Segment Open

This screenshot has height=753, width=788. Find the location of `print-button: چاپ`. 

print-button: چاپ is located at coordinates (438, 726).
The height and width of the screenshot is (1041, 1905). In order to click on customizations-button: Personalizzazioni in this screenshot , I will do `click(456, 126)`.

Segment Closed
Segment Open

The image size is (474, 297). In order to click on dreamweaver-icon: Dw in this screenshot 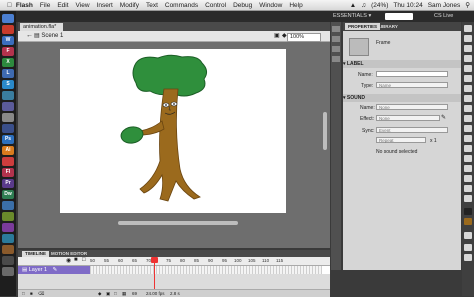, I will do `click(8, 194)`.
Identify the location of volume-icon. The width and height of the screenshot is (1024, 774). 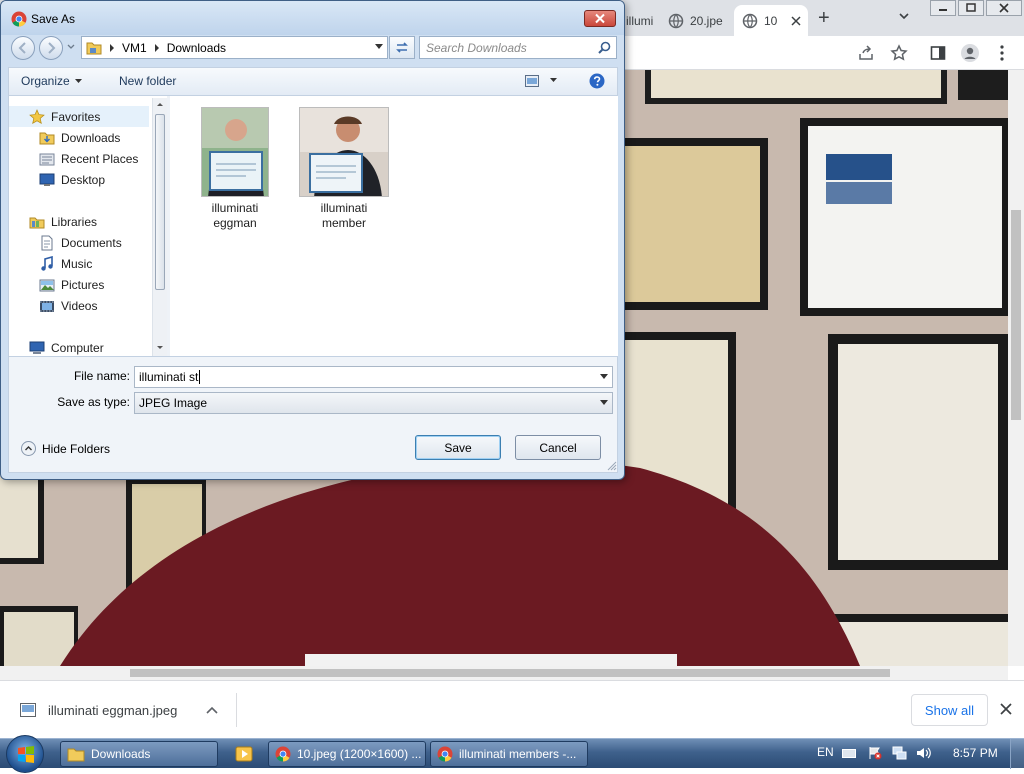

Segment Closed
Segment Open

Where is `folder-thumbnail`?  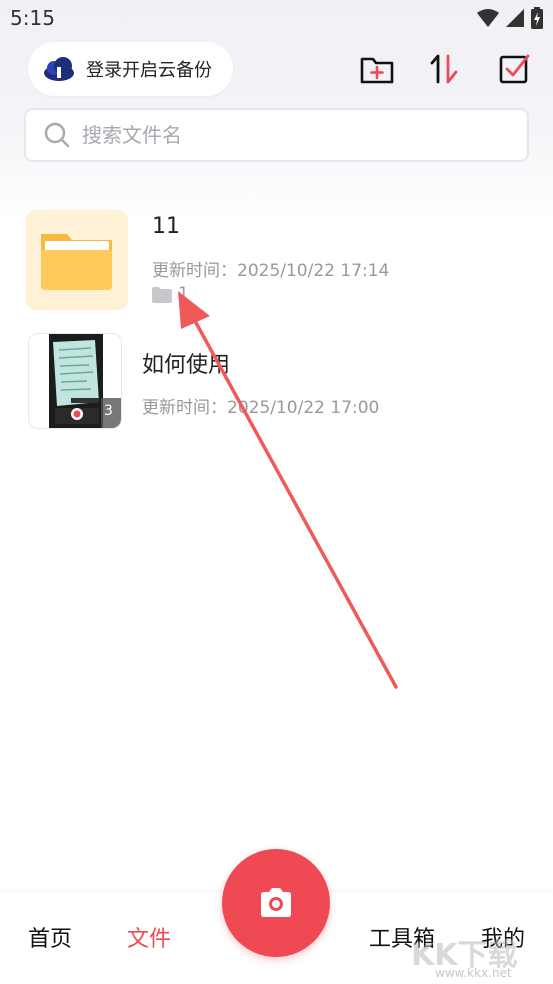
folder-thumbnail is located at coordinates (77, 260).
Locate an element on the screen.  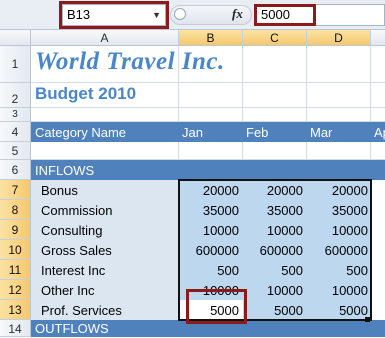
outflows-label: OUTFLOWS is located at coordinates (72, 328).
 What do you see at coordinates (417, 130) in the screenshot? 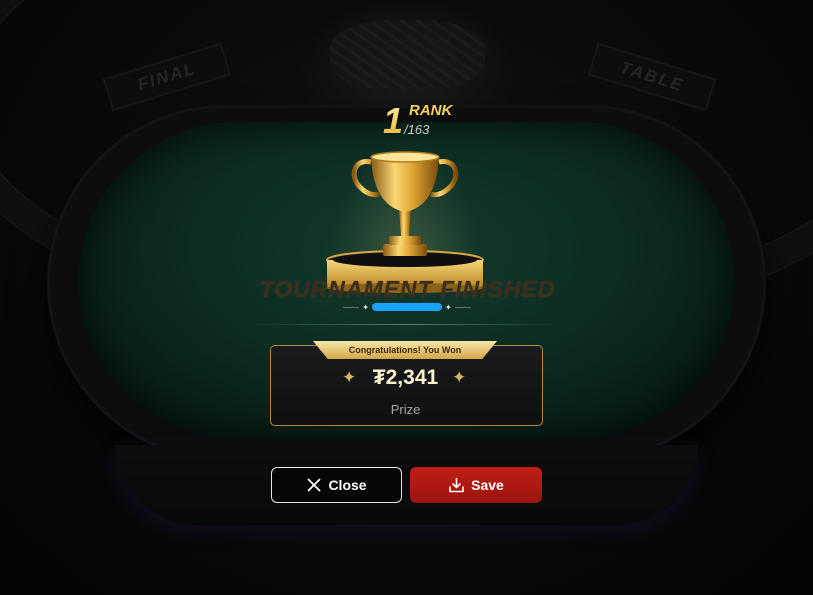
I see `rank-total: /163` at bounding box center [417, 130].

Segment Closed

**TASK**
Copy the records from the line with "What do you" up to and including the line with "center [417, 130].", word for word, leaving out the pictures.

**OUTPUT BELOW**
 What do you see at coordinates (417, 130) in the screenshot? 
I see `rank-total: /163` at bounding box center [417, 130].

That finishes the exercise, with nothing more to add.